[Data extract]
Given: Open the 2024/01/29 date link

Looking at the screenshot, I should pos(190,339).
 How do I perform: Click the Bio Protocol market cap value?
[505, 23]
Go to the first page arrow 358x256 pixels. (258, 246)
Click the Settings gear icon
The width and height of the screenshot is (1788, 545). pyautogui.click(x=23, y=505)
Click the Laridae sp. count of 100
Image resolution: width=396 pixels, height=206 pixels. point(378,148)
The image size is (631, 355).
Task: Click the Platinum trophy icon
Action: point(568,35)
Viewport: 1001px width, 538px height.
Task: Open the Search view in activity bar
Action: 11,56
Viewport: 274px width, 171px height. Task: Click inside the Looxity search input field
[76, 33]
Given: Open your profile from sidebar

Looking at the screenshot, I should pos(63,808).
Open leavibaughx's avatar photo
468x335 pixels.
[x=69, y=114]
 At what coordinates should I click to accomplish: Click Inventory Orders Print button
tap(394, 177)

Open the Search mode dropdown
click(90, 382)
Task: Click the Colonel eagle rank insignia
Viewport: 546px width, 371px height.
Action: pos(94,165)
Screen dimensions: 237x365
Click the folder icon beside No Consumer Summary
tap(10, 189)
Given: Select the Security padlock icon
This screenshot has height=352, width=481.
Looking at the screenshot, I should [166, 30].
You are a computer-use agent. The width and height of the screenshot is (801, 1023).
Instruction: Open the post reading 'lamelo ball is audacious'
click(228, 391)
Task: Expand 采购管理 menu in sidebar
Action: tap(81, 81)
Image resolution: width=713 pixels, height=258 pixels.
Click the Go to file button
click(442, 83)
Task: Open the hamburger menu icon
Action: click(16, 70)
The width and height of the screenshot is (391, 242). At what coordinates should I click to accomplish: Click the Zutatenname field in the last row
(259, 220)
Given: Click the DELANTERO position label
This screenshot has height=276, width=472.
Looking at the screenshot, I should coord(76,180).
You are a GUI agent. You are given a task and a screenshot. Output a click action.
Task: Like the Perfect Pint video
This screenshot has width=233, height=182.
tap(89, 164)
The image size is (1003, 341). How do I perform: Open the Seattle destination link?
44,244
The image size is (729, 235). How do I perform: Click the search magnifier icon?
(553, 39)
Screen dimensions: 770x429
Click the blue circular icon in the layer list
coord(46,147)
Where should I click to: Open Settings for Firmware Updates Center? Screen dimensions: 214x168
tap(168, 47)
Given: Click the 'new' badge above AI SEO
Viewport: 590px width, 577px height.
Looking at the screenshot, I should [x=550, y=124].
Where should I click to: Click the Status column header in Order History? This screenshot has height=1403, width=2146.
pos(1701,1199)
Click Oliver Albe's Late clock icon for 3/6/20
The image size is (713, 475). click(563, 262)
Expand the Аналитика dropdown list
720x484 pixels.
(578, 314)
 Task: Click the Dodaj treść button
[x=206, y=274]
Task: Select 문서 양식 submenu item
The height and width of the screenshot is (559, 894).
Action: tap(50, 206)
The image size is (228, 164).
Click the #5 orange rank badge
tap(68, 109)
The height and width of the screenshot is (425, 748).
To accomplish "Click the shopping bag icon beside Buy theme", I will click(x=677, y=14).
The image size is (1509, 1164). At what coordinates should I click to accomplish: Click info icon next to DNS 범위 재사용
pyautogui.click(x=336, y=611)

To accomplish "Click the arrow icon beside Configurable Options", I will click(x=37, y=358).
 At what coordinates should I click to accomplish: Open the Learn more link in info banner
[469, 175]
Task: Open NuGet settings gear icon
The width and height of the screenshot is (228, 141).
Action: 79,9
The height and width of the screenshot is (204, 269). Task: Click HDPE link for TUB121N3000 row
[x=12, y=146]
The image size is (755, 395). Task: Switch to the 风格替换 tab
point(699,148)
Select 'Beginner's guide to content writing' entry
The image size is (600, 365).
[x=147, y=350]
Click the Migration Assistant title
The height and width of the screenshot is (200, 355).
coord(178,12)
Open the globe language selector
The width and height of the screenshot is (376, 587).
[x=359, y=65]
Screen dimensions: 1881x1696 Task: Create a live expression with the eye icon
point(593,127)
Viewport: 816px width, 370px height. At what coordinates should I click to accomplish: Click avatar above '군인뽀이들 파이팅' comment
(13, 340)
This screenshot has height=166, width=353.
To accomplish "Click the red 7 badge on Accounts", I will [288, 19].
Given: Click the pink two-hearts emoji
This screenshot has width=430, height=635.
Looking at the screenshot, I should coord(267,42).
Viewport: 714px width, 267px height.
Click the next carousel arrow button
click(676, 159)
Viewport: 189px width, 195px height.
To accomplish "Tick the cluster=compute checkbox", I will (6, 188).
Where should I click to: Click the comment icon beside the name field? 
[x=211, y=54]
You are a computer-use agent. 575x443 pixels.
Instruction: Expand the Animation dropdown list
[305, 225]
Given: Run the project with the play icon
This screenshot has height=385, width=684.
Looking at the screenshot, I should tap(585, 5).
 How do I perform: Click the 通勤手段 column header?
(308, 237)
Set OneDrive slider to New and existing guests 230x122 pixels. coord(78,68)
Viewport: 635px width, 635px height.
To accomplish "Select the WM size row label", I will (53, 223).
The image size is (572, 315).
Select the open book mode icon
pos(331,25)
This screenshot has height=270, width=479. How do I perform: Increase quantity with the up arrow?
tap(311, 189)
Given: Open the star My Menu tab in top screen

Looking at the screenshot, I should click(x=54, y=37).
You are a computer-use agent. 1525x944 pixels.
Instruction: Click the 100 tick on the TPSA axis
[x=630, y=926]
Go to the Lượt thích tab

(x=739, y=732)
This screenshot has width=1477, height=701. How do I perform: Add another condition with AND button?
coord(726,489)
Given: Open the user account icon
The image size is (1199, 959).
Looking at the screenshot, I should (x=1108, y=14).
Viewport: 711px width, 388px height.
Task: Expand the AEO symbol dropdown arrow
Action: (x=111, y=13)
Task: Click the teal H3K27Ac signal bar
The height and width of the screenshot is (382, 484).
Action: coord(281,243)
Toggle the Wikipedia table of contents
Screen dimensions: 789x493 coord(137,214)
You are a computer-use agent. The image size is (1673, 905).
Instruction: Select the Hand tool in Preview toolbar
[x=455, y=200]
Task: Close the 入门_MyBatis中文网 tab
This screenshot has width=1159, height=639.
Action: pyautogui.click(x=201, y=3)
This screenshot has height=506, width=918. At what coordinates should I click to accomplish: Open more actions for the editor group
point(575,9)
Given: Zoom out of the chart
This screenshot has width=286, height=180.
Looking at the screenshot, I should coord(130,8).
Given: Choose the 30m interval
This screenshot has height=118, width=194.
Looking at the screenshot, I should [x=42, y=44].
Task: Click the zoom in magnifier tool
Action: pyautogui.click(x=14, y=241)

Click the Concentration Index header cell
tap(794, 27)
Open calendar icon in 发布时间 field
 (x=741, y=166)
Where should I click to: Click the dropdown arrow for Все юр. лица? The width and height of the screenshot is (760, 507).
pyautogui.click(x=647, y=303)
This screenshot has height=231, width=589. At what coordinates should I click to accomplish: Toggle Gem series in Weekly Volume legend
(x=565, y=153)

[What the exercise asks] Copy the lines from the line with "The image size is (755, 395)." up to and including the line with "click(676, 159)", swapping every "Viewport" for "Display" and leaving all else unchanged.

[Result for this exercise]
The image size is (755, 395). Task: Switch to the 风格替换 tab
point(699,148)
Select 'Beginner's guide to content writing' entry
The image size is (600, 365).
[x=147, y=350]
Click the Migration Assistant title
The height and width of the screenshot is (200, 355).
coord(178,12)
Open the globe language selector
The width and height of the screenshot is (376, 587).
[x=359, y=65]
Screen dimensions: 1881x1696 Task: Create a live expression with the eye icon
point(593,127)
Display: 816px width, 370px height. At what coordinates should I click to accomplish: Click avatar above '군인뽀이들 파이팅' comment
(13, 340)
This screenshot has height=166, width=353.
To accomplish "Click the red 7 badge on Accounts", I will [288, 19].
Given: Click the pink two-hearts emoji
This screenshot has width=430, height=635.
Looking at the screenshot, I should coord(267,42).
Display: 714px width, 267px height.
Click the next carousel arrow button
click(676, 159)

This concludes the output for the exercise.